▶ **What this exercise asks**:
A – Using the Border Jack passage, answer each question and label the answers (i), (ii), (iii):
(i) Which company sent the email with Ruby's DNA test results?
(ii) What does the Jack Russell Terrier Club of America call its list of caveats?
(iii) What animals were Border Collies bred to herd?
B – Extend the essay on Ruby the Border Jack, starting after its last sentence.

▶ **Selected passage**:
_ _ _ _ _ _ _

Ruby is not a purebred Border Jack, if you can even call a hybrid creation 'purebred.' Her DNA test results indicate that her parents were most likely a Jack Russell terrier mix and a Border Collie mix. Or, perhaps one parent was a 50/50 Border Jack and the other was a mutt...whatever the case, and however much skepticism and humor there are surrounding dog DNA tests, I don't have one shred of doubt that Ruby's results are accurate. "That explains it," I thought when I opened the eagerly-anticipated email from Wisdom Panel. She embodies so many of the physical and character traits of both main breeds as well as looking similar to Border Jacks I've seen. I belong to a Border Jack group on Facebook and follow every Border Jack I come across on Instagram. I delight in looking up pictures of them (mainly on flyball team pages) as well as reading everything I can about the terrier and herding group members. Ruby is scarily smart, relentlessly energetic, endlessly determined and more than a little bit crazy. I love her with a ferocity I didn't know was possible and yet I would never recommend a Border Jack to anyone.
Prior to adopting Ruby, I distinctly recall discouraging more than one person that casually mentioned they might like a Jack Russell terrier. Jack Russells are not casually anything. According to her book Perfect Puppy in 7 Days, after seeing the work Dr. Sophia Yin put in to her impeccably trained dog, Jonesy, many of her colleagues determined they would never get a Jack Russell terrier. The feisty fox-hunting dogs are well-known for being nippers of ankles, chasers of cats and instigators of dog fights. The Jack Russell Terrier Club of America has a lengthy list of caveats called The Bad Dog Talk on their website. They are definitely not for the faint of heart, and I never would have considered one for my moderately-active suburban town-home life.
Nor would I have considered a Border Collie. Known as the workaholics of the dog world and widely accepted as the most intelligent breed, there is a reason they are a favorite of professional dog trainers. You know...the people who love to train dogs in every waking moment. It's hard to ignore the disproportionate number of Border Collies guardians who commiserate in many of the reactive dog groups I belong to. They were bred to herd sheep, anticipating the flock's movement with an unparalleled intensity - nothing gets past them and they aren't the sort of dog content to lay about the house. They very often end up in rescue, and one Border Collie rescue group implores potential adopters to carefully consider the breed.

_ _ _ _ _ _ _

▶ **Exercise data**:

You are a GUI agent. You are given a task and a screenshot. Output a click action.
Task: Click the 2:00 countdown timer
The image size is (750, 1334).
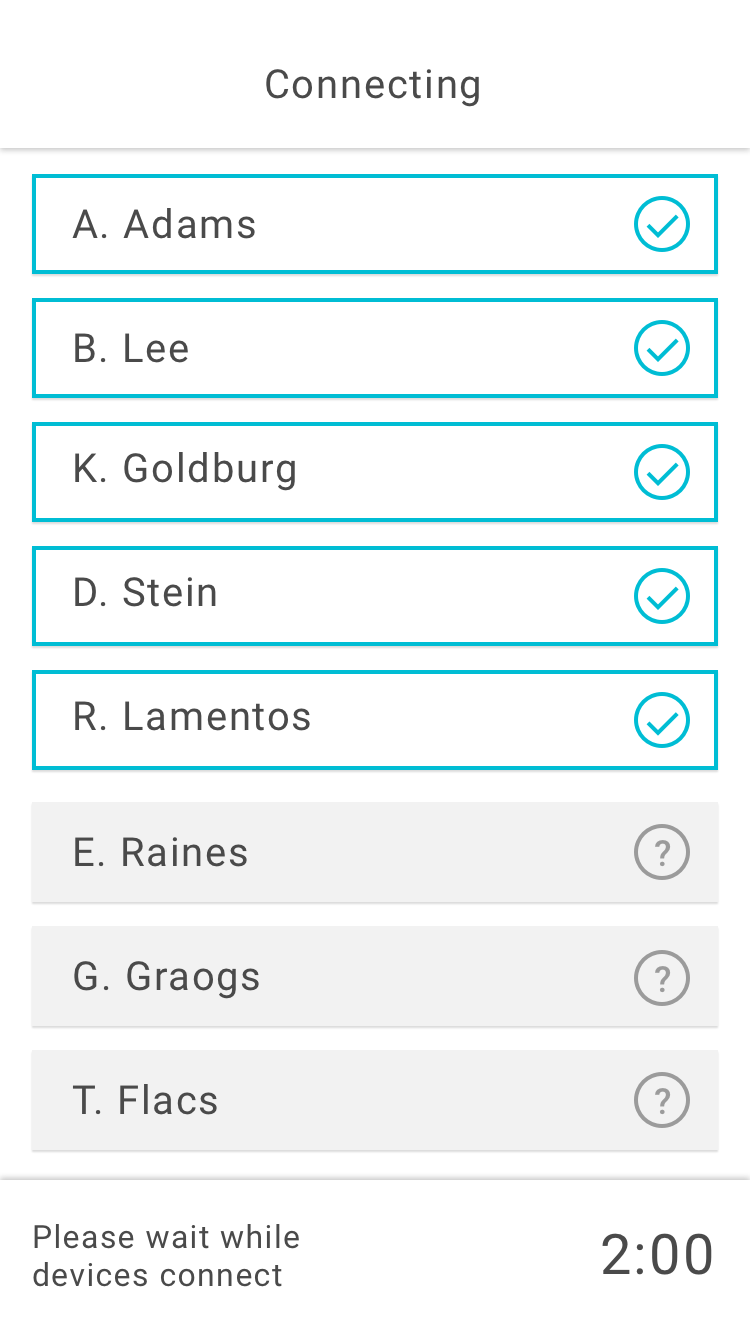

_ _ _ _ _ _ _

▶ **Answers to the problems**:
A –
(i) Wisdom Panel
(ii) The Bad Dog Talk
(iii) Sheep

B –
Combine the two and you have, as one critic of the cross calls them, "world's most effective ankle biter." Ruby's personality leans heavily toward the terrier side of her family tree, which is not surprising if Wisdom Panel's suggestions for her mixed heritage are true: three of five are other types of terrier. She would have been a nightmare for a family with children - before her bite inhibition improved I came away from games of tug with a bloodied finger on more than one occasion. She likes to goad me along at my heel like a collie with the extra encouragement of her terrier teeth if I'm not moving fast enough toward the morning walk. My blessedly bold senior cat is not a big fan. Ruby passionately loves to dig, she is hypersensitive to motion, and she is perpetually distracted by sounds, sights and smells outside. For all the challenges she presents, though, I still wouldn't trade her for an easier model. She constantly dares me to be a better dog person, and her intelligence is beyond measure. Trick-training is one of our favorite activities and she has learned an impressive number of cues already. Those amber-grey-green Border Collie eyes of hers have depths that can be disarming and there is nothing better than her sweet, finally-tired body snuggled up close after she's burrowed under the covers at bedtime.
Border Jacks, thankfully, are not among the popular crosses in the designer dog rage like the doodles, the puggles and the inexplicable cavachons. Their reputation as the ultimate flyball dog seems to so far reserve them for the dog sport enthusiast niche, and these are usually the sorts of people with full-time dedication to training that can handle a rocket-fueled canine. I hope for the sake of their safety and everyone's sanity, that Border Jacks remain a lesser-known hybrid and don't end up in pet stores and thereby shelters. Ruby's high-pitched barking has been heard far and wide, her thirst for rabbit blood has been witnessed by anyone residing near my townhouse common lawn and her maniacal spinning and lunging has caused alarm for quite a few cyclists and joggers. Vet techs and store owners nod with informed sympathy when they find out what she is. My Border Jack, bless her crazy little heart, is the very best anti-ambassador for the cross.
Is there anything about your breed that isn't for everyone?